Russia's Secretary of Security Council Vladimir Rushailo (L) listens to US National Security Adviser Condoleezza Rice (R) as they meet in Moscow, Wednesday 25 July 2001. Rice told Rushailo that she was glad to be in Moscow, especially after the very successful second meeting of the two presidents. POOL Photo by Sergei Karpukhin

Moscow, (AFP) July 26, 2001
Visiting US national security adviser Condoleezza Rice on Thursday re-affirmed Washington's intention to go on testing its controversial missile defense shield even if no agreement is struck with Moscow.

"President Bush made it very clear that he believes there is a threat, a new threat, and we will need to move, to go beyond ABM so that we can have a serious testing and evaluation program that gets us a solution to the threat," Rice said after meeting President Vladimir Putin at the Kremlin.

US President George W. Bush "has not set a specific deadline, but it should be obvious to all concerned that the president believes that this is something that will happen relatively soon," she said. "The testing program will proceed."

Her comments confirmed Monday's statement by Bush, who warned that "if we can't reach agreement, we're going to implement" the missile defense shield, which Russia opposes, saying it could spark a new arms race.

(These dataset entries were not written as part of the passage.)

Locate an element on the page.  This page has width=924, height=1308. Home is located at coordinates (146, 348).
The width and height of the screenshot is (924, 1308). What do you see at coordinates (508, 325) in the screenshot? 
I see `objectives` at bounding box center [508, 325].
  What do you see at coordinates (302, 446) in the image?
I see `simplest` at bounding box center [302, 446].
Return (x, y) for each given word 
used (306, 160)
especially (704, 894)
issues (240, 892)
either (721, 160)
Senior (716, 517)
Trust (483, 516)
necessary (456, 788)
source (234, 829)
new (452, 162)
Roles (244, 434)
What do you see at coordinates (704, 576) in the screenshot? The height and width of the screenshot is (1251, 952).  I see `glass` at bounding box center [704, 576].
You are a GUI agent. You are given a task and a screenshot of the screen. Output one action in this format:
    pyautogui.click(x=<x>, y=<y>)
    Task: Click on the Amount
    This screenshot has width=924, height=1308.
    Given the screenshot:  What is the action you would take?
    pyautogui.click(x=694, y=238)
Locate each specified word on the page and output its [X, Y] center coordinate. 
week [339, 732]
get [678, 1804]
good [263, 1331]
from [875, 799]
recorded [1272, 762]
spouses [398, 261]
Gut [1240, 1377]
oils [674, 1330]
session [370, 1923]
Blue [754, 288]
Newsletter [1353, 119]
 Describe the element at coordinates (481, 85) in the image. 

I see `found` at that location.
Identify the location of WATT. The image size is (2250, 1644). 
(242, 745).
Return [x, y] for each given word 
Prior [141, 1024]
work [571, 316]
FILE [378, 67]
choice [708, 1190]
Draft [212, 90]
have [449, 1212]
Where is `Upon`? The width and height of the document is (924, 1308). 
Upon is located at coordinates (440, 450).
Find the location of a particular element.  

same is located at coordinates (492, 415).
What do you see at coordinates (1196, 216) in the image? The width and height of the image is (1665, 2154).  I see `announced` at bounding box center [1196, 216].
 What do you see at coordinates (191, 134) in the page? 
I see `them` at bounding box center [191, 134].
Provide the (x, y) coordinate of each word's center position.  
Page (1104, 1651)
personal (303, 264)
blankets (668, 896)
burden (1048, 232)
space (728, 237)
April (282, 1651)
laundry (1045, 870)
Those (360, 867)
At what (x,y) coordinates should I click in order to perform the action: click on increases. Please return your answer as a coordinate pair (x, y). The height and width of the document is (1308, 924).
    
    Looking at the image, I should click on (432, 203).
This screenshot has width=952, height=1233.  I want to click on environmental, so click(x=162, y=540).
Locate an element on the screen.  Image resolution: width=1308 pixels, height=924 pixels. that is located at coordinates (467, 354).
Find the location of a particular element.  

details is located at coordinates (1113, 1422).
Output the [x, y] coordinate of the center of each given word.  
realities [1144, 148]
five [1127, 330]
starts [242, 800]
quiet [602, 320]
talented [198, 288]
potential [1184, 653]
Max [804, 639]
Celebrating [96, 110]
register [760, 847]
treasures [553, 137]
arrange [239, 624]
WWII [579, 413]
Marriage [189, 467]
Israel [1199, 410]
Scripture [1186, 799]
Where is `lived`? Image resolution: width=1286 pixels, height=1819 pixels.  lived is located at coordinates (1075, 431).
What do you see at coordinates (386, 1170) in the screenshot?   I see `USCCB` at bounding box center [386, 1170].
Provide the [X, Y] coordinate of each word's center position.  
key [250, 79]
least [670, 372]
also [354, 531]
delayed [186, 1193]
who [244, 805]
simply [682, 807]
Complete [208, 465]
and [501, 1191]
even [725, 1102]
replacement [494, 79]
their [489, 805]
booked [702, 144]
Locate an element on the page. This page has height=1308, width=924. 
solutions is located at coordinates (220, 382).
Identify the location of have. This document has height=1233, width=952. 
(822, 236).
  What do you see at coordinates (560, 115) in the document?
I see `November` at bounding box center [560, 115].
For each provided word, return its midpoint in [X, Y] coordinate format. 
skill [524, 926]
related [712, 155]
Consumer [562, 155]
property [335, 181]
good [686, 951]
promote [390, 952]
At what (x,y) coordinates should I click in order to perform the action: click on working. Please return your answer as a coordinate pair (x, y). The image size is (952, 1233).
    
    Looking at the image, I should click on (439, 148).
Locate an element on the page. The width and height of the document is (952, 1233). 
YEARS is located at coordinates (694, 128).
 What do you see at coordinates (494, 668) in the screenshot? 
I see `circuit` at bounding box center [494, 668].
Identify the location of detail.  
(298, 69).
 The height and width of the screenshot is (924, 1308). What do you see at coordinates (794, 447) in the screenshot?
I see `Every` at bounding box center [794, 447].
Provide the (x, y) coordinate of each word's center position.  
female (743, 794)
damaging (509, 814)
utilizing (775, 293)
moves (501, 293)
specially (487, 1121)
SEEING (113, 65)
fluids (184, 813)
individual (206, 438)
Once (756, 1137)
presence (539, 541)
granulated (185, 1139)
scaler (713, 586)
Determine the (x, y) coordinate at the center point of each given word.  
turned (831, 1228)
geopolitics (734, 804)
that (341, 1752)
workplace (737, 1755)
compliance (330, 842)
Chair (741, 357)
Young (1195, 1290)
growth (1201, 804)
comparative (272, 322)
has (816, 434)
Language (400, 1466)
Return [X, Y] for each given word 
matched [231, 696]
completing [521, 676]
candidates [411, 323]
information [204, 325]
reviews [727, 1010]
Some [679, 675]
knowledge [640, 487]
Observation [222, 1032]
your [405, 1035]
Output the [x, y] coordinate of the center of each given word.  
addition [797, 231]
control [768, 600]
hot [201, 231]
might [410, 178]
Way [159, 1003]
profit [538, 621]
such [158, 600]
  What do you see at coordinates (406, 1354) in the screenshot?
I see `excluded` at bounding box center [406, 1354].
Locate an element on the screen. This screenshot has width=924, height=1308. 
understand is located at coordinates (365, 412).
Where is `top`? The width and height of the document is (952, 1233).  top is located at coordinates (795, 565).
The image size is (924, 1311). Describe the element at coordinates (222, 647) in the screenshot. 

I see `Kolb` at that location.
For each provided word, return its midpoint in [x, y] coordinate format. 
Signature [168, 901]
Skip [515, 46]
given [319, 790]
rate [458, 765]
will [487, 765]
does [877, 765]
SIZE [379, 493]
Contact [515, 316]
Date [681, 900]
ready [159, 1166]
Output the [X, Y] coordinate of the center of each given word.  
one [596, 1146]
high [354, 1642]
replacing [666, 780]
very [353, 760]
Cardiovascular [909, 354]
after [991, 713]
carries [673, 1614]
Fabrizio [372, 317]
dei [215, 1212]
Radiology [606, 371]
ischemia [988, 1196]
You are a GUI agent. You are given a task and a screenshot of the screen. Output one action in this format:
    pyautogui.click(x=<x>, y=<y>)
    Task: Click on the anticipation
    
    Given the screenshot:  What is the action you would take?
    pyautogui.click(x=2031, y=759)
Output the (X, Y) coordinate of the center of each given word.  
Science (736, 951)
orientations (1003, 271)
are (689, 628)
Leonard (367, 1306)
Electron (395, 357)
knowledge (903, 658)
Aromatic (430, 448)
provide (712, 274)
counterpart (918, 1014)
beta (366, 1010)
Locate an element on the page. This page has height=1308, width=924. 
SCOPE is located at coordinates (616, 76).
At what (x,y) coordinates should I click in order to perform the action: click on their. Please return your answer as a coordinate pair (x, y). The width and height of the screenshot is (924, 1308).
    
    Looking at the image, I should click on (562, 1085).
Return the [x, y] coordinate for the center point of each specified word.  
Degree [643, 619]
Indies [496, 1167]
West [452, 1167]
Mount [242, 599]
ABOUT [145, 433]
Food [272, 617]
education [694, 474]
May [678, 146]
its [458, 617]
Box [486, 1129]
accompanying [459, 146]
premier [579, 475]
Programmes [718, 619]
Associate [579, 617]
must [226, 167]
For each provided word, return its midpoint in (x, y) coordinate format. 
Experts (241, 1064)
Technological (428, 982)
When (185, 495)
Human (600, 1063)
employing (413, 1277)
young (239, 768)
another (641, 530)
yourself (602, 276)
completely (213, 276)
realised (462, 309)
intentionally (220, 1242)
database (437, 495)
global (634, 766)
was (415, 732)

Bush and his Russian counterpart Vladimir Putin have agreed to link negotiations on missile defense to bilateral nuclear arms cuts, a proposal that Rice said was "heavily discussed" during her meetings with Russian Defense Minister Sergei Ivanov and Security Council secretary Vladimir Rushailo.

"President Bush has said that the United States intends to bring down its strategic forces to the level commensurate with its concern about deterrence," Rice said. "He wants to do it at the lowest possible level."

But she re-affirmed the United States' desire to scrap the ABM, and create a brand new strategic stability architecture.

"The ABM is very restrictive," she told reporters after her Kremlin talks. "We don't want to be constantly accused of violating the ABM treaty, that's why we are talking about going beyond, and not line by line."

"The question now is not are moving forward, but how we are moving forward, and this is considerable progress," she said.